WHAT THIS EXERCISE ASKS
1. In the text on CRAB control pulses for two qubits, what is the target evolution?
2. Take everything in the rows from the line containing "Screen dimensions: 477x338" down to the line containing "I will coord(439,39).", and give it as a Markdown table with columns No. and Line, numbering each line and leaving out blank lines.

TEXT PASSAGE
::::

Calculation of control fields for QFT gate on two qubits using the CRAB algorithm

Alexander Pitchford ([email protected])

Example to demonstrate using the CRAB [1][2] algorithm in the control library to determine control pulses using the ctrlpulseoptim.create_pulse_optimizer function to generate an Optimizer object, through which the configuration can be manipulated before running the optmisation algorithm. In this case it is demonstrated by modifying the CRAB pulse parameters to show how pulse constraints for controls can be applied. The system in this example is two qubits in constant fields in x, y and z with a variable independant controls fields in x and y acting on each qubit The target evolution is the QFT gate. The user can experiment with the different: phase options - phase_option = SU or PSU propagtor computer type prop_type = DIAG or FRECHET fidelity measures - fid_type = UNIT or TRACEDIFF The user can experiment with the timeslicing, by means of changing the number of timeslots and/or total time for the evolution. Different guess and ramping pulse parameters can be tried. The initial and final pulses are displayed in a plot
In [1]:
%matplotlib inline
import numpy as np
import matplotlib.pyplot as plt
import datetime
In [2]:
from qutip import Qobj, identity, sigmax, sigmay, sigmaz, tensor
from qutip.qip.algorithms import qft
import qutip.logging_utils as logging
logger = logging.get_logger()

::::

DATA TO USE

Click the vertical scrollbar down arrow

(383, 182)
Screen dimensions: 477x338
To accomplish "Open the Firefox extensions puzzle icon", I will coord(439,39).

::::

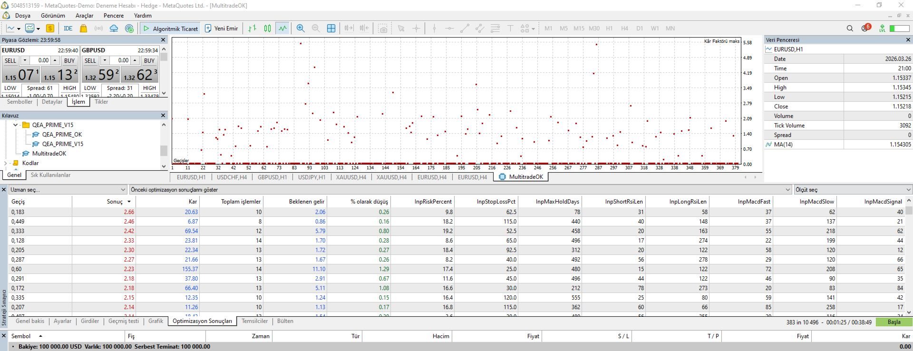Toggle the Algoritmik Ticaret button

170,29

::::

THE RESULTS
1. The QFT gate.

2.
| No. | Line |
|---|---|
| 1 | Screen dimensions: 477x338 |
| 2 | To accomplish "Open the Firefox extensions puzzle icon", I will coord(439,39). |